>> start
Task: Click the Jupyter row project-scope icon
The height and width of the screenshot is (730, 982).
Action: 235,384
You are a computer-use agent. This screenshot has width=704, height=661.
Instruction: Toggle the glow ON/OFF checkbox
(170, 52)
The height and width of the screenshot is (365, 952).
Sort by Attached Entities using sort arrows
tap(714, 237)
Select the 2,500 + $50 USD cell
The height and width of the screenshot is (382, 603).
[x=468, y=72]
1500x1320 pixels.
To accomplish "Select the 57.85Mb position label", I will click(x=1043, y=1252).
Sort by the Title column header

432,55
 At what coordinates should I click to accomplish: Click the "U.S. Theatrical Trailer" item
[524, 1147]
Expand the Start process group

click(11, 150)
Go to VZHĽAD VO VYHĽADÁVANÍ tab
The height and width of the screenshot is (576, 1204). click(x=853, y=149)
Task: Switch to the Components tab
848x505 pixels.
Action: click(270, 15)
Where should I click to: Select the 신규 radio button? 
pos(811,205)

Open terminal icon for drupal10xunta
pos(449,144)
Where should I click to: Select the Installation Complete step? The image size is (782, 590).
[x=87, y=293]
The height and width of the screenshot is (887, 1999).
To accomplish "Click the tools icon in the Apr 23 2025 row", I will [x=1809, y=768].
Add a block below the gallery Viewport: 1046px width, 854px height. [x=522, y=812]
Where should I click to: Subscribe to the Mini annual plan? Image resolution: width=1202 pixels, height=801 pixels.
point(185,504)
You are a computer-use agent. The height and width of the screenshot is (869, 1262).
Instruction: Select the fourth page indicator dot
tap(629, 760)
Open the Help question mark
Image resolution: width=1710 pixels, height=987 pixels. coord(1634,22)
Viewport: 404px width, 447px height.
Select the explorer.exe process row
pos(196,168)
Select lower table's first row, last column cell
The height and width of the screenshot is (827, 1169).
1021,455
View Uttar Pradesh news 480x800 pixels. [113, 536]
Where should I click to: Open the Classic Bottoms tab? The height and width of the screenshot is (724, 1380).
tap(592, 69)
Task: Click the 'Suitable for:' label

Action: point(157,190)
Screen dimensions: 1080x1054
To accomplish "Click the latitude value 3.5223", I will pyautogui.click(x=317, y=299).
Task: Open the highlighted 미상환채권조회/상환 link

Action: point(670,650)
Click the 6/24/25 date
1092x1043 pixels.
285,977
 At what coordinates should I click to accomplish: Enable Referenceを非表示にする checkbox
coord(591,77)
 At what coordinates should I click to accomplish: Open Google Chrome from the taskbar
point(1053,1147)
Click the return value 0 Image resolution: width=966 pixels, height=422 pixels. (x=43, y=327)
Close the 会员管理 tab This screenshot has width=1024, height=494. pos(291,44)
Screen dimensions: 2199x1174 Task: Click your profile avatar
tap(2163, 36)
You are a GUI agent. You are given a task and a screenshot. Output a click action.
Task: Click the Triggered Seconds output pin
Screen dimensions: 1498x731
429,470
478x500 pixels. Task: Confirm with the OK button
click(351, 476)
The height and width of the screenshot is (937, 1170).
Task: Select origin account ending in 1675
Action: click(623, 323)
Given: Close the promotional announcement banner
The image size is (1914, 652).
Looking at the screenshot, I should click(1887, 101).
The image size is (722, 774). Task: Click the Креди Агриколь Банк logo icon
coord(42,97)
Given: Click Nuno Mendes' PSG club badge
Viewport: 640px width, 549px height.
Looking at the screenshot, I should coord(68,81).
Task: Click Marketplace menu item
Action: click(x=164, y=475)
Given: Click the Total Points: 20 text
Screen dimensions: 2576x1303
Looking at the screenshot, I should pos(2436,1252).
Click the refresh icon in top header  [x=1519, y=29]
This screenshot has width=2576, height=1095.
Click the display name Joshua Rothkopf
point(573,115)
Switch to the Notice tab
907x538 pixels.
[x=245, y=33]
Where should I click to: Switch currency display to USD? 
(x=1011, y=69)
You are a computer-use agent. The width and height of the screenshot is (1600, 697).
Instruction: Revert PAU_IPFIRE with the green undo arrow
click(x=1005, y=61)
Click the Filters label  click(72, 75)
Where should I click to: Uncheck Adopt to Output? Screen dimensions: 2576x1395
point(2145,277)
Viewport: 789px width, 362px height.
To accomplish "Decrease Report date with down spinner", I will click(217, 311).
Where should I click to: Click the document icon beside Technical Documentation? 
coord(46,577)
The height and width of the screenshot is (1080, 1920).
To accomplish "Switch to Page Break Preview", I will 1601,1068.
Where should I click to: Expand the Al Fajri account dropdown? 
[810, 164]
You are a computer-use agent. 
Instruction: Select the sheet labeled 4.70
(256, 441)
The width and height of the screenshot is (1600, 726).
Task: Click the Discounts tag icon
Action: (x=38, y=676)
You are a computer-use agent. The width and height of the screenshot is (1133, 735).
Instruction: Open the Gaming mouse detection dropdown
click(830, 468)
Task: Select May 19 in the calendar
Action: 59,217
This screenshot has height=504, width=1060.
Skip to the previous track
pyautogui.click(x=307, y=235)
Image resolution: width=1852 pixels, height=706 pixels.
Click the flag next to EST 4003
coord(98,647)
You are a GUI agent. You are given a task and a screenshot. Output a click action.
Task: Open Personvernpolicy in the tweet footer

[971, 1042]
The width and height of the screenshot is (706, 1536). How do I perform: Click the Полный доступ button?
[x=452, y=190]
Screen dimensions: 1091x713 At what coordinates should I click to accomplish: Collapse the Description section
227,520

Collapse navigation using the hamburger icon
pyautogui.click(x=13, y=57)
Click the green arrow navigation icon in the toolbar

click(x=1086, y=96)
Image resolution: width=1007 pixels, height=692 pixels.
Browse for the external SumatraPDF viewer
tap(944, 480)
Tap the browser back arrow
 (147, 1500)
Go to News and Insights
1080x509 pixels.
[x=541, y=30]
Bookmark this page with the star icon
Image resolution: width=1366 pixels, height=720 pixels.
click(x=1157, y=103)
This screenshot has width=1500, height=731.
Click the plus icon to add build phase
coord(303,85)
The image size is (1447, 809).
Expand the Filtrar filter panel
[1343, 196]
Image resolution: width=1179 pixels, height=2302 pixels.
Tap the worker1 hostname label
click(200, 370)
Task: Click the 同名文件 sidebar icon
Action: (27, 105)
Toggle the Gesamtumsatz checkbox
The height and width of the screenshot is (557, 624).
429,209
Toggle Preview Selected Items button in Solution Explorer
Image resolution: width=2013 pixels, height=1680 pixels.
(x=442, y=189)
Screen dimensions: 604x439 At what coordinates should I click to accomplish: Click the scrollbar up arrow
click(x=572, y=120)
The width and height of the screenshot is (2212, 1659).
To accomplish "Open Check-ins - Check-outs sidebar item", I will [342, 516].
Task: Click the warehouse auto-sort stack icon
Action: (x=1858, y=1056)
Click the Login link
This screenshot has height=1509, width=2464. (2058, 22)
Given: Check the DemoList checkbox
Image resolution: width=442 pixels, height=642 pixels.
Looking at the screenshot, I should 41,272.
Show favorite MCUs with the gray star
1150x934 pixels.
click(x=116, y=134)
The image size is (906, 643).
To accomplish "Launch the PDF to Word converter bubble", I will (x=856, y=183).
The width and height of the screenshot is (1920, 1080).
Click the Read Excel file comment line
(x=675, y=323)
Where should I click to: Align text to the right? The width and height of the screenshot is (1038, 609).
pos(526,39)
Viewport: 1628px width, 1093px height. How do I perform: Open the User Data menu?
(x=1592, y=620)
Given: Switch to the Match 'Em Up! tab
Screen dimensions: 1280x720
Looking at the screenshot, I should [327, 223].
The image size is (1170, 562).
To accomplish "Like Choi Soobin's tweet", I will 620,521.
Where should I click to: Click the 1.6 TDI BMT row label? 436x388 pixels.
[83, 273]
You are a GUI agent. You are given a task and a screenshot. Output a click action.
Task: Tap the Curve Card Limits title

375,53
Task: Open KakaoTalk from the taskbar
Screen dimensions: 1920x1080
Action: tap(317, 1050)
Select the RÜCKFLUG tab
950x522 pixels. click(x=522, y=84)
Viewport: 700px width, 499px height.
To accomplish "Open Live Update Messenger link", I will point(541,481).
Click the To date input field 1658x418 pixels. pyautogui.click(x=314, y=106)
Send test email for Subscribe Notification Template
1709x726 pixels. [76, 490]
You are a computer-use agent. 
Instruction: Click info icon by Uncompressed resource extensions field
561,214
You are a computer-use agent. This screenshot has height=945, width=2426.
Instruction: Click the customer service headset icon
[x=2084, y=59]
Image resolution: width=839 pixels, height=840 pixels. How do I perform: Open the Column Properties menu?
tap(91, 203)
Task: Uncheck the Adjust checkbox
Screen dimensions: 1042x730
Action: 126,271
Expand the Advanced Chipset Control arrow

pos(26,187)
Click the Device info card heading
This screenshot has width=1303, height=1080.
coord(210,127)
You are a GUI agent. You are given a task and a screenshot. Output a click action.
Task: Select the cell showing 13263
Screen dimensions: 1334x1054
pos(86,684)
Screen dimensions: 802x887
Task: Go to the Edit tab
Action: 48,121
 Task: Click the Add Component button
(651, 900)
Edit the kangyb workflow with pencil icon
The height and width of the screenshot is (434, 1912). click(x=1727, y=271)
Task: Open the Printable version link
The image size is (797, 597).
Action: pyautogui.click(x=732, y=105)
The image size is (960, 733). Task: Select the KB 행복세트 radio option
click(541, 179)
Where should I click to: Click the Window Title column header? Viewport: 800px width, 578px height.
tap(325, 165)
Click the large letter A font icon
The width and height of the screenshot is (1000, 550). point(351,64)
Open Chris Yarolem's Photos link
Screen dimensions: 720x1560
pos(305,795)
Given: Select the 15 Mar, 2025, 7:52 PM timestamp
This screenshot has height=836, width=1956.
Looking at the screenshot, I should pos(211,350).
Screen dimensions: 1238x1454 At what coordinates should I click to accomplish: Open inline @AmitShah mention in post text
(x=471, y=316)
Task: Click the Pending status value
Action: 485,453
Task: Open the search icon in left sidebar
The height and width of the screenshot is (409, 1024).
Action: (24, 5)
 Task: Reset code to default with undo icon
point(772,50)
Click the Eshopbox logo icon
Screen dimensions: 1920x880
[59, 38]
>> end
Rewrite the data above as a JSON list of strings, from the line with "Click the 6/24/25 date" up to and including the line with "Looking at the screenshot, I should click(1887, 101).". Use one string per line and skip any blank lines.

## The output
[
  "Click the 6/24/25 date",
  "1092x1043 pixels.",
  "285,977",
  " At what coordinates should I click to accomplish: Enable Referenceを非表示にする checkbox",
  "coord(591,77)",
  " At what coordinates should I click to accomplish: Open Google Chrome from the taskbar",
  "point(1053,1147)",
  "Click the return value 0 Image resolution: width=966 pixels, height=422 pixels. (x=43, y=327)",
  "Close the 会员管理 tab This screenshot has width=1024, height=494. pos(291,44)",
  "Screen dimensions: 2199x1174 Task: Click your profile avatar",
  "tap(2163, 36)",
  "You are a GUI agent. You are given a task and a screenshot. Output a click action.",
  "Task: Click the Triggered Seconds output pin",
  "Screen dimensions: 1498x731",
  "429,470",
  "478x500 pixels. Task: Confirm with the OK button",
  "click(351, 476)",
  "The height and width of the screenshot is (937, 1170).",
  "Task: Select origin account ending in 1675",
  "Action: click(623, 323)",
  "Given: Close the promotional announcement banner",
  "The image size is (1914, 652).",
  "Looking at the screenshot, I should click(1887, 101)."
]